> _Task data_
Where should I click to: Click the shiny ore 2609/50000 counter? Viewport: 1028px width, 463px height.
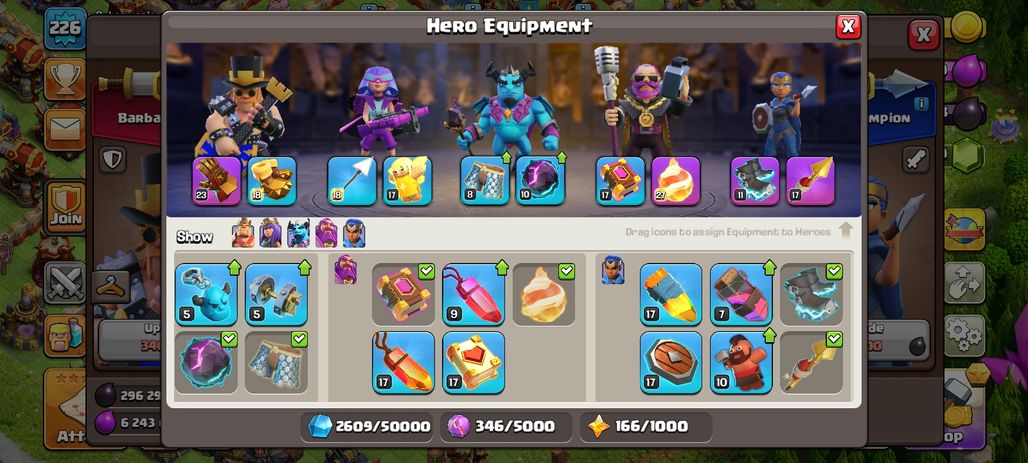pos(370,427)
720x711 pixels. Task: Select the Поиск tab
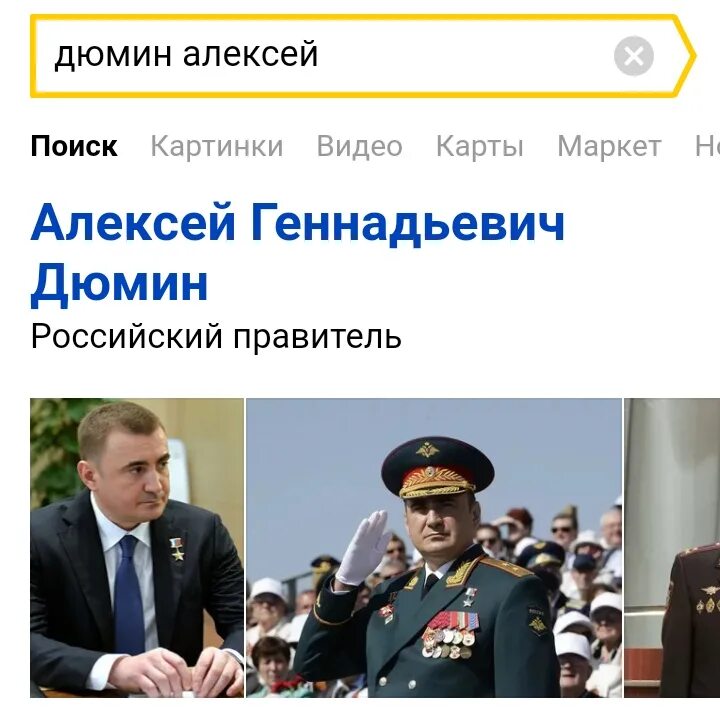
---
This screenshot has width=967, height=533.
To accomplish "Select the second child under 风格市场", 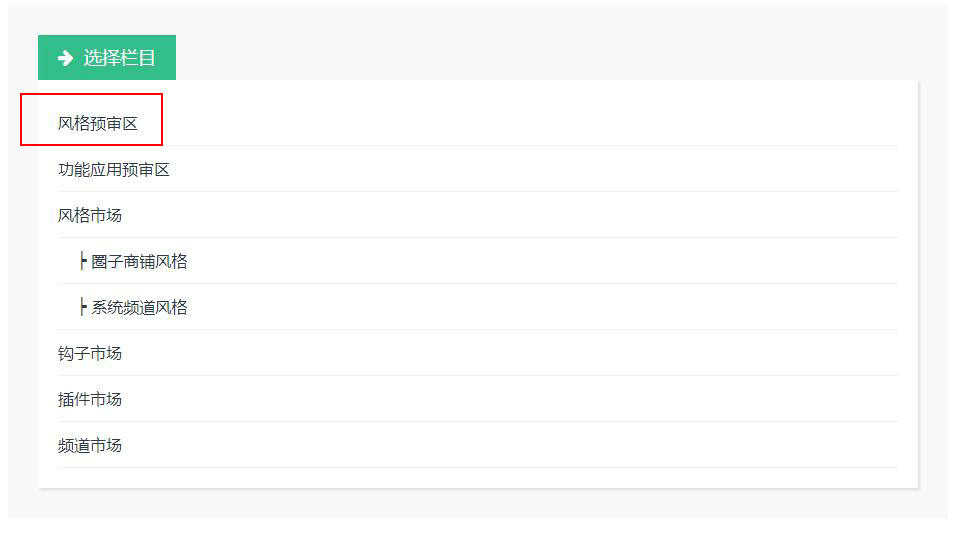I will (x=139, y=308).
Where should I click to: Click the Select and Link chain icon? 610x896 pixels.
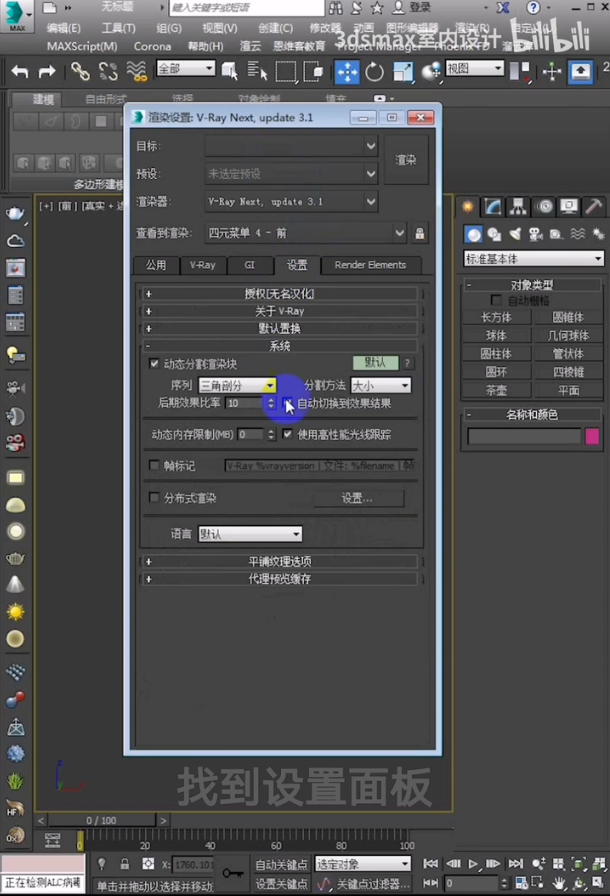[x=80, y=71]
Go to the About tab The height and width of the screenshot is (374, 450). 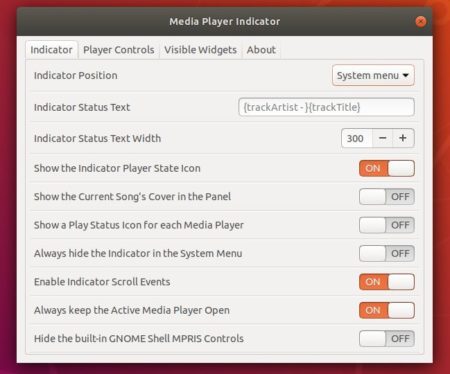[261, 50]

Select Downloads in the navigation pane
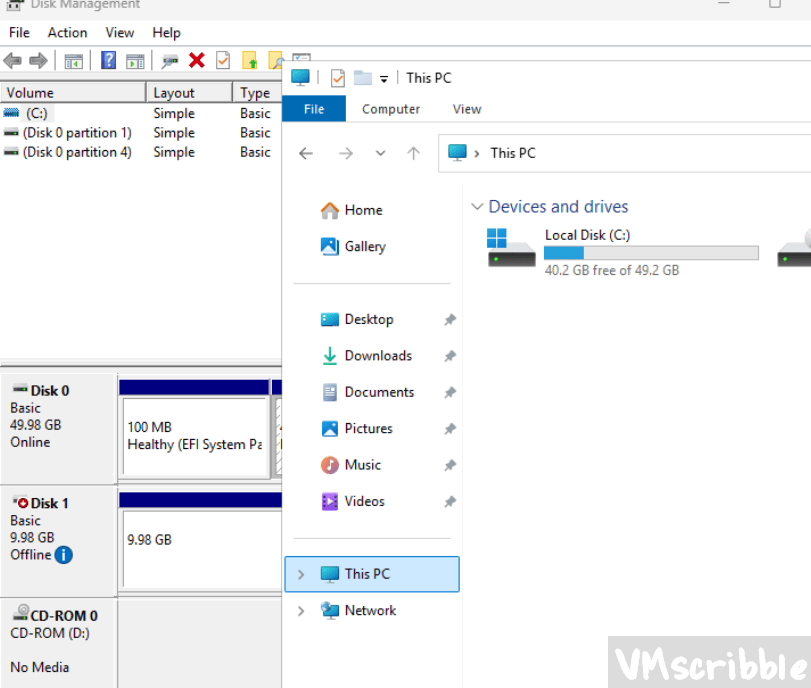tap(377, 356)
--
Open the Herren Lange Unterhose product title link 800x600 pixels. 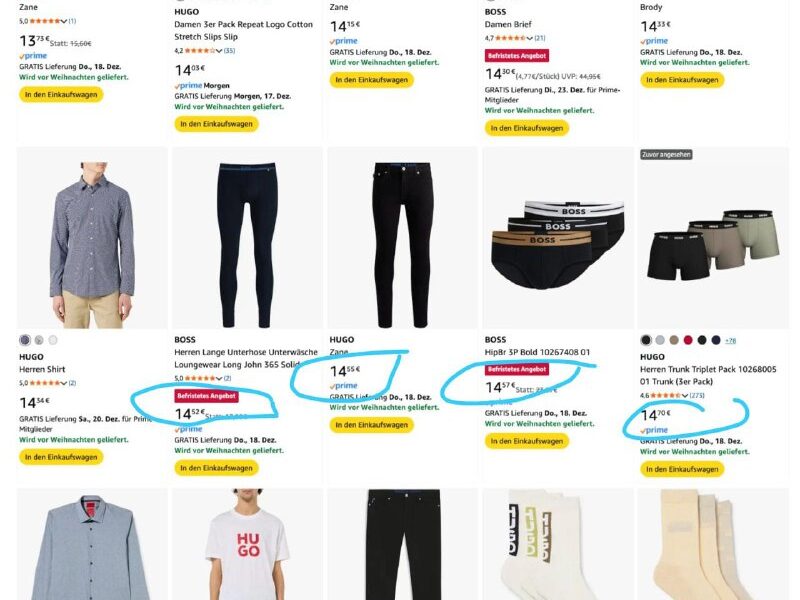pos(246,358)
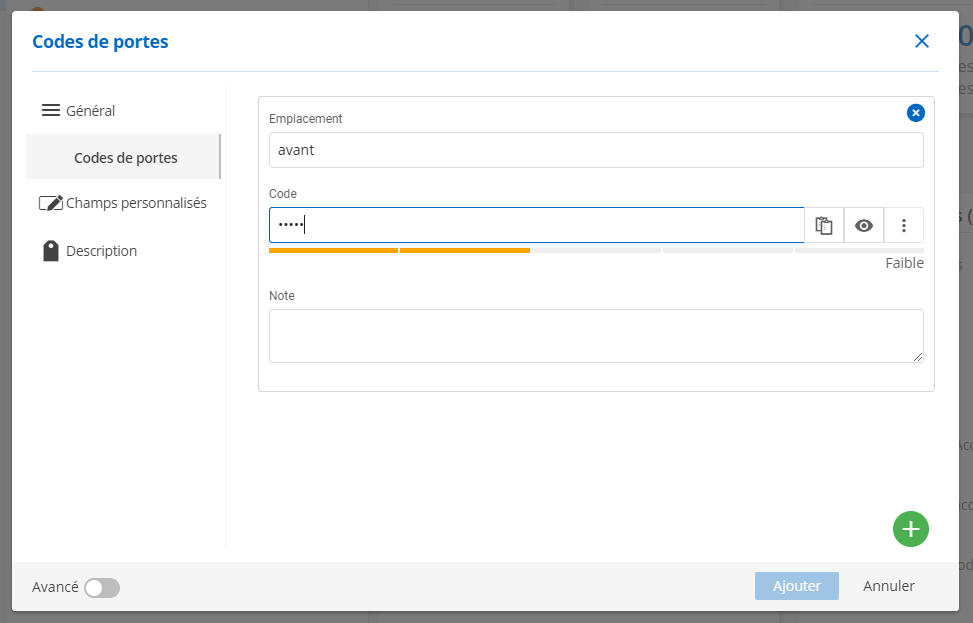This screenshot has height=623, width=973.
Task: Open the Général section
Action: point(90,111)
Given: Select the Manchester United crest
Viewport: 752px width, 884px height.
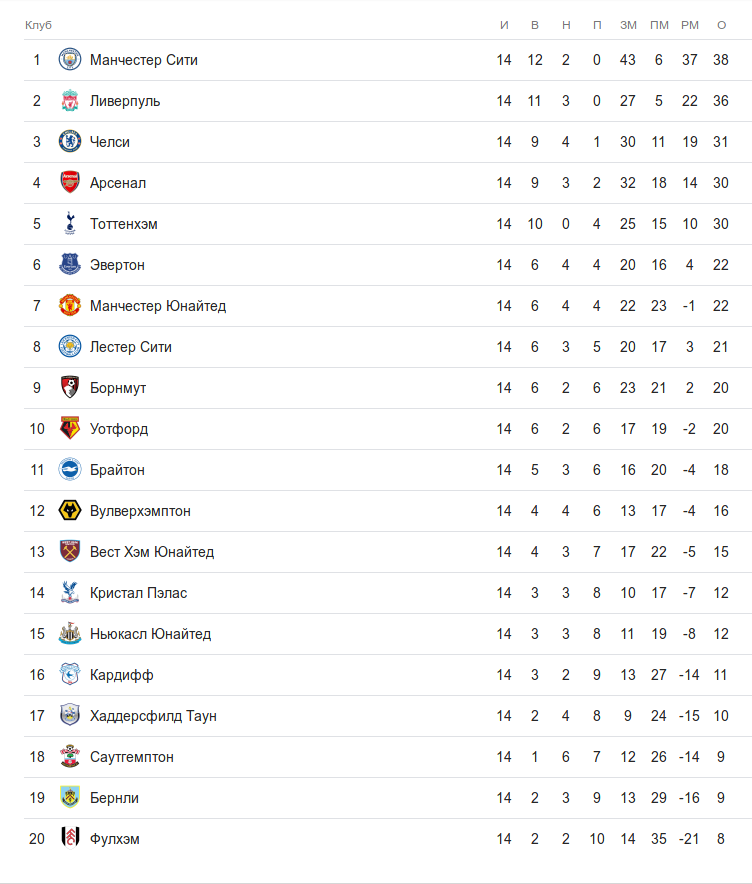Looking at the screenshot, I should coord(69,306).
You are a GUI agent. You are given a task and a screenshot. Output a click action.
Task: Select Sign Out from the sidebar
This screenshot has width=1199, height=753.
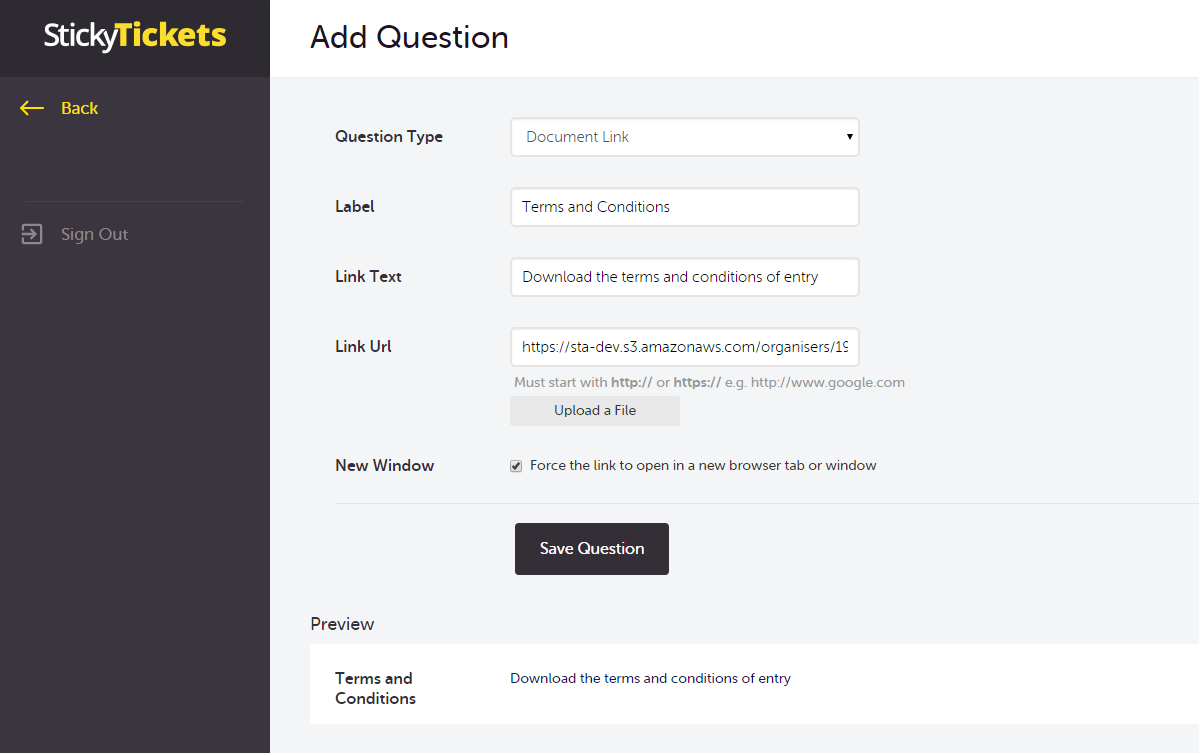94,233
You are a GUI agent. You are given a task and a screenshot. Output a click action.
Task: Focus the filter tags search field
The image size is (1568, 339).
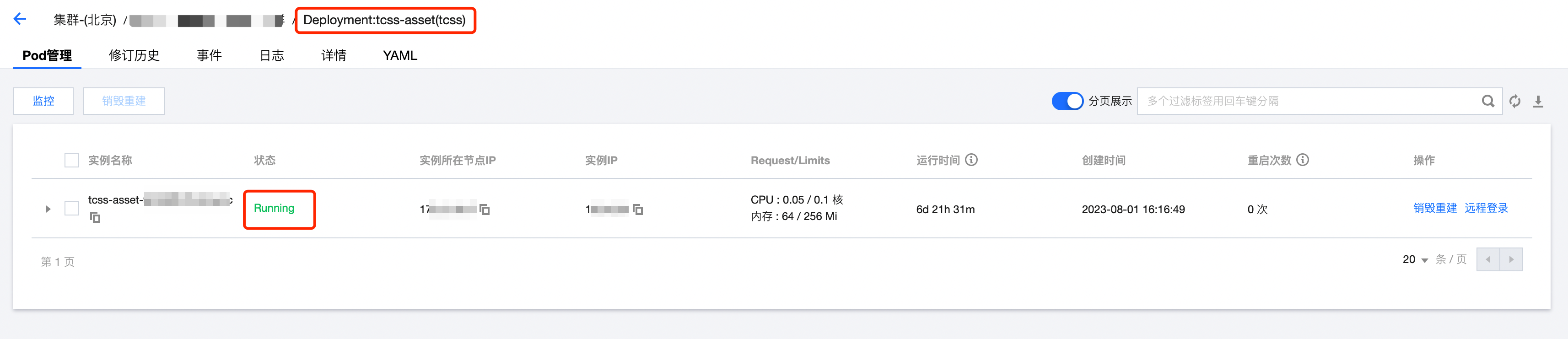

> _Work instructions_
Give back exactly the lines of the listing above from the one that contains "Task: Select Sign Out from the sidebar" up to and including the one that contains "The image size is (1568, 339).", but not the pictures, and no other lines.

> _Result of this exercise_
Task: Select Sign Out from the sidebar
This screenshot has width=1199, height=753.
94,233
You are a GUI agent. You are given a task and a screenshot. Output a click action.
Task: Focus the filter tags search field
The image size is (1568, 339).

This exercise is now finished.